**Aim of the exercise**
In the records below, the lines between the one holding "Given: Select the" and the one holding "Image resolution: width=1568", inclusive, are to be transcribed exactly; no pictures are to be included.

**Provided data**
<<<<
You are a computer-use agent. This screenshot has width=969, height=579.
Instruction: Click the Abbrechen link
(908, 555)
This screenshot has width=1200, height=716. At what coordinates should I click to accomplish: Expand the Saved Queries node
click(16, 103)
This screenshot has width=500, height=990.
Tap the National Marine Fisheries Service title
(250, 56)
>>>>
<<<<
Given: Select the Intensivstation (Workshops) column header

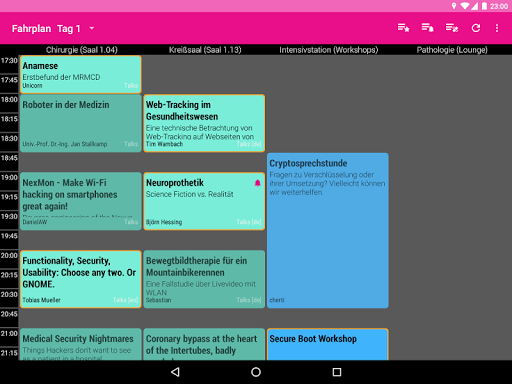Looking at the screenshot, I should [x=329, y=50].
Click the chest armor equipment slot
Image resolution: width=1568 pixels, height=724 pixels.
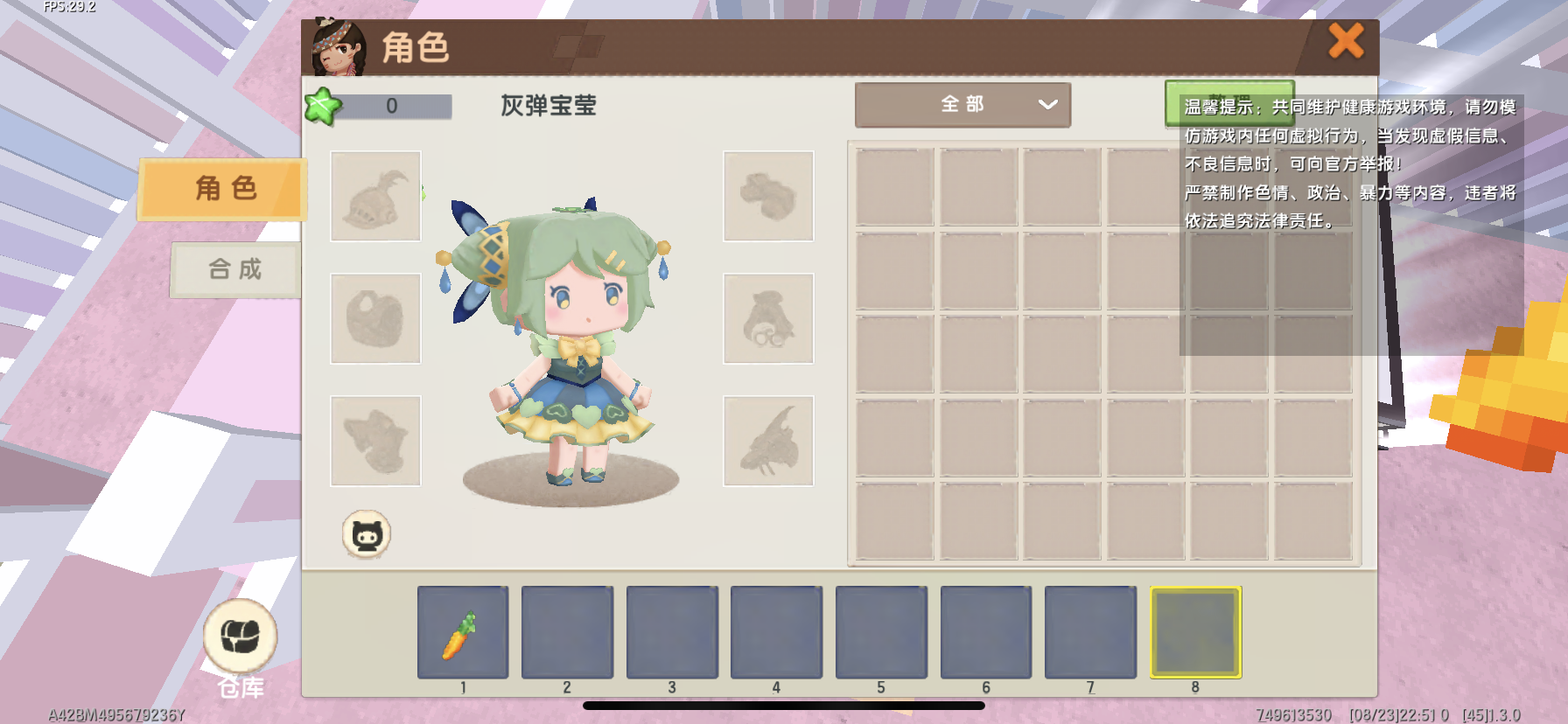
>>>>
<<<<
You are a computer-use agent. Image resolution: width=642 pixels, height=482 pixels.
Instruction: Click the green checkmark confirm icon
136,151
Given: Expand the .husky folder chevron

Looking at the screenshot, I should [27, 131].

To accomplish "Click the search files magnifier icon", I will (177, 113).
>>>>
**Answer section**
Given: Select the Intensivstation (Workshops) column header

Looking at the screenshot, I should [x=329, y=50].
Click the chest armor equipment slot
Image resolution: width=1568 pixels, height=724 pixels.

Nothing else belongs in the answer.